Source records

== Segment start ==

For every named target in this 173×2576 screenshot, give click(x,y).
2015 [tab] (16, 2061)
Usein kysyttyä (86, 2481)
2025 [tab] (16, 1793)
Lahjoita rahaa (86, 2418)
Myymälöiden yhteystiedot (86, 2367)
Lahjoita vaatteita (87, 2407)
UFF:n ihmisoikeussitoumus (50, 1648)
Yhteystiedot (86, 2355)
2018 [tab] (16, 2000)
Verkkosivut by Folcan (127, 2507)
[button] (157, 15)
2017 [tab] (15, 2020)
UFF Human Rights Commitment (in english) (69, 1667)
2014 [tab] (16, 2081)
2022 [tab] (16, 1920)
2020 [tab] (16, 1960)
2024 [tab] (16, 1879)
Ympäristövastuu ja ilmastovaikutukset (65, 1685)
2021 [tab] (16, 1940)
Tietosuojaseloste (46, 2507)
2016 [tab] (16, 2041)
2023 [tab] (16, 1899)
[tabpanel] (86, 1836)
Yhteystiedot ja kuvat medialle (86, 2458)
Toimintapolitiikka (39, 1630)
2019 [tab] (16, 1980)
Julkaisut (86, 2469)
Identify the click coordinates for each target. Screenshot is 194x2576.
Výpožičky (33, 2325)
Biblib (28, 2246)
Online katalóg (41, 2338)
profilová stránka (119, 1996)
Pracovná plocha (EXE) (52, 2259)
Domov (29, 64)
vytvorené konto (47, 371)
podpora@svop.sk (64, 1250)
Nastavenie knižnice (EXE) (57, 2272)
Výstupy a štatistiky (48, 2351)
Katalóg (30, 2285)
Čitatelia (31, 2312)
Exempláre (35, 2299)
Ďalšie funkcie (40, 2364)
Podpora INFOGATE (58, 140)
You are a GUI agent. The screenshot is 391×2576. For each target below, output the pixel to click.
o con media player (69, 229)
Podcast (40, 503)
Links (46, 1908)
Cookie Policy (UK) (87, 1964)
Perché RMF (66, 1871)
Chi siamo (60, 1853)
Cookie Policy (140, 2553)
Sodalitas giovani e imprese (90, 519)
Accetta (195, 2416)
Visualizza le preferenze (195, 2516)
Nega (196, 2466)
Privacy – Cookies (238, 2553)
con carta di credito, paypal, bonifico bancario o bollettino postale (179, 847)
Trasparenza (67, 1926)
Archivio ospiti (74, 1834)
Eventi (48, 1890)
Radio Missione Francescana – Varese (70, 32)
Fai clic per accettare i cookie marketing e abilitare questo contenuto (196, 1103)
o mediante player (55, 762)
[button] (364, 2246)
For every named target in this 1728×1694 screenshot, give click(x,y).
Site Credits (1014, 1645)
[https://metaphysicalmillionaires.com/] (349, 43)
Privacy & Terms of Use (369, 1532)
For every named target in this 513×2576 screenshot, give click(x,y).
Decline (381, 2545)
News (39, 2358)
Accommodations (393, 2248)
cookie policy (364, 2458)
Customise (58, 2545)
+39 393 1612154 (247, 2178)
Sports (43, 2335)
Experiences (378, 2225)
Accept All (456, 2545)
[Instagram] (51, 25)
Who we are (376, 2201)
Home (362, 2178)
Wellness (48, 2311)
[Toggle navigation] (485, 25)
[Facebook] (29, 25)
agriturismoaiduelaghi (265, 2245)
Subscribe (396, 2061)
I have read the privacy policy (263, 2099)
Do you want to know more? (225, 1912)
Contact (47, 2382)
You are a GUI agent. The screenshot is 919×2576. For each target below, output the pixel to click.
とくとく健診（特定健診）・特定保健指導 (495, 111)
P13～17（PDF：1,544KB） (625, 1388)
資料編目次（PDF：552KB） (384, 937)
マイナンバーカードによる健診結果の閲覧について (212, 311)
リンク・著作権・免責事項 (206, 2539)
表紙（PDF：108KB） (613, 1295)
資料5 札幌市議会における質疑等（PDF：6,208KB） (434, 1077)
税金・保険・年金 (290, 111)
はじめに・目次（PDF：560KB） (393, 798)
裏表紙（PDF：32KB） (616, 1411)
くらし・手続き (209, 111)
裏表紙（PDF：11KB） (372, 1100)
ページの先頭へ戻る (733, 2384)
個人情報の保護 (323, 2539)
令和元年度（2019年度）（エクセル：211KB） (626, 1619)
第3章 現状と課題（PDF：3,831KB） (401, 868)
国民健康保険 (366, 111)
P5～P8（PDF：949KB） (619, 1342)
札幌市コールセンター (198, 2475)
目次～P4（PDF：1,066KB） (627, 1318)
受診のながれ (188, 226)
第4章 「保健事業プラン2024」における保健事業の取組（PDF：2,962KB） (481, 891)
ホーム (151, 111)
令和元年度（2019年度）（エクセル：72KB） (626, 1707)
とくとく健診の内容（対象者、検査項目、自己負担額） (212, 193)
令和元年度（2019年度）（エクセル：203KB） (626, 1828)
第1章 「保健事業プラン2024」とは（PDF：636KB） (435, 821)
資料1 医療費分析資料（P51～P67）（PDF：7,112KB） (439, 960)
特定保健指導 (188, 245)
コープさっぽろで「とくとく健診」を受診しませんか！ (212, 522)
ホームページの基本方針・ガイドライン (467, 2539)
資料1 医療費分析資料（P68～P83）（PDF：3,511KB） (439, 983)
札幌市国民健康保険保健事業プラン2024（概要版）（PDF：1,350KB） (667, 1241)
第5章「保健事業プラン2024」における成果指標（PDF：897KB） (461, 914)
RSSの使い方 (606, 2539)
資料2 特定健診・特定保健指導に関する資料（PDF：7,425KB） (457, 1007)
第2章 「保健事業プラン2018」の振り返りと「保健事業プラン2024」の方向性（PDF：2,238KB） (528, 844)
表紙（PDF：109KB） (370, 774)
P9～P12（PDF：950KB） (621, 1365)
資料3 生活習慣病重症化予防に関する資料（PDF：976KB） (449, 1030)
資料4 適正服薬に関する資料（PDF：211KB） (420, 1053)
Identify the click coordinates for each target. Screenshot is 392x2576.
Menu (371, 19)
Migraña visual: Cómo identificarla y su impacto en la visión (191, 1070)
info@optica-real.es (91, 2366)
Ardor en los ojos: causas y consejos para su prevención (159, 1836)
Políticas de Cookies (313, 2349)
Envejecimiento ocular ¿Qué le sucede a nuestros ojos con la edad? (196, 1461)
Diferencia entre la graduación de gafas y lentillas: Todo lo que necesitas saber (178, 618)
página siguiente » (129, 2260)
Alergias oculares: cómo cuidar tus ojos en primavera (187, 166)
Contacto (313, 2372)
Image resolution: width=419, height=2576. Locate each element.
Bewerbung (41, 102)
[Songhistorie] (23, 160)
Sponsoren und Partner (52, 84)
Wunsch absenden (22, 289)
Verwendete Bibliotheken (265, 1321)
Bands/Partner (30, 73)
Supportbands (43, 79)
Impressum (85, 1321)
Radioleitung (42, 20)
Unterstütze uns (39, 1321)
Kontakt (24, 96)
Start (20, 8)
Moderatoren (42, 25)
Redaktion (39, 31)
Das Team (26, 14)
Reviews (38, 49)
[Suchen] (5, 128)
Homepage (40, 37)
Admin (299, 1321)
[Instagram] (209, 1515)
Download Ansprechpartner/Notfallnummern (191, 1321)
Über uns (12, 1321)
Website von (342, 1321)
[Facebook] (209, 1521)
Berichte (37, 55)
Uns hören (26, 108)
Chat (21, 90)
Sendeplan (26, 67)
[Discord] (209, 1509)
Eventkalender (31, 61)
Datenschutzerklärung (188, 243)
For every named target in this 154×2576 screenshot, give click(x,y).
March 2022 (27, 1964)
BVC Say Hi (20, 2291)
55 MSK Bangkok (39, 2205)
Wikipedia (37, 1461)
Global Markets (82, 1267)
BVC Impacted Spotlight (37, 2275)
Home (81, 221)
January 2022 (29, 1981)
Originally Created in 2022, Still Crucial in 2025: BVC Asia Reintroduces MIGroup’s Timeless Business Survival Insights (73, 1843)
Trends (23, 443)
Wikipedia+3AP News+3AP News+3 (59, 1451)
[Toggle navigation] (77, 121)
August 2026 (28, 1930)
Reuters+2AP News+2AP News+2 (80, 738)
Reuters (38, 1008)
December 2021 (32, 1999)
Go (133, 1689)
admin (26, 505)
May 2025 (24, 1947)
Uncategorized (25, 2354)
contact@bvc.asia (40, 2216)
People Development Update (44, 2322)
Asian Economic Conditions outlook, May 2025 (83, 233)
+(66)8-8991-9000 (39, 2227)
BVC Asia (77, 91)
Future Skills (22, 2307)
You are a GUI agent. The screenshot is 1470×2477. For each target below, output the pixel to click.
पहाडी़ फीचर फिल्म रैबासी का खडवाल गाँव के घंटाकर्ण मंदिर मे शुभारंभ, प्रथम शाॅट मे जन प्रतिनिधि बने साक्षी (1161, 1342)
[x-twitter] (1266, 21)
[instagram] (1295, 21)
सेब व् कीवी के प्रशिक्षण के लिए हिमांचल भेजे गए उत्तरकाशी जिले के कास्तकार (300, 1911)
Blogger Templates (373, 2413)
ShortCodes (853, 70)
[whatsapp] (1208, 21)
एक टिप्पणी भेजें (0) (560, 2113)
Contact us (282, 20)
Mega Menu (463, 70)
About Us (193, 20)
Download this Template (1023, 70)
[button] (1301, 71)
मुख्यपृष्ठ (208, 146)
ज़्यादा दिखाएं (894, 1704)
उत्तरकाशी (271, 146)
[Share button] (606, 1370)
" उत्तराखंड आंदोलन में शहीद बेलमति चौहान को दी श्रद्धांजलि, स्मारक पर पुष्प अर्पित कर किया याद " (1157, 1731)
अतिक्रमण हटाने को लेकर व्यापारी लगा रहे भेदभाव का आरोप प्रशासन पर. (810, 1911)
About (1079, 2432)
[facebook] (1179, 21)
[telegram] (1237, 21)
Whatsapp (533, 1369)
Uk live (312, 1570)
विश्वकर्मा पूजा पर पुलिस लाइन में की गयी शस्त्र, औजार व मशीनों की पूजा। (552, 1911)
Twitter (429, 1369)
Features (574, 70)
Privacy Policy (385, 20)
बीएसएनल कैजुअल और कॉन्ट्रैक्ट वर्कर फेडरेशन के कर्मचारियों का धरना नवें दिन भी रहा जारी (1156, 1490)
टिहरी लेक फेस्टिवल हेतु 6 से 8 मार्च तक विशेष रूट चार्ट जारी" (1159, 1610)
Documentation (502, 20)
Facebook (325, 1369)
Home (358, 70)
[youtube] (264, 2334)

== Segment end ==

Exercise brief
Show every line from the entries above in which the word "each" appears.

Task output
Identify the click coordinates for each target. Screenshot is 194x2576.
You are a GUI agent. The screenshot is 391×2576. For each target below, output the pixel to click.
You are a GUI agent. The screenshot is 919×2576. For each target below, output the pixel to click.
Identify the click coordinates for each target. Screenshot is 392x2576.
Image resolution: width=419, height=2576. Locate each element.
You are a GUI agent. The screenshot is 1470×2477. For each target below, output the pixel to click.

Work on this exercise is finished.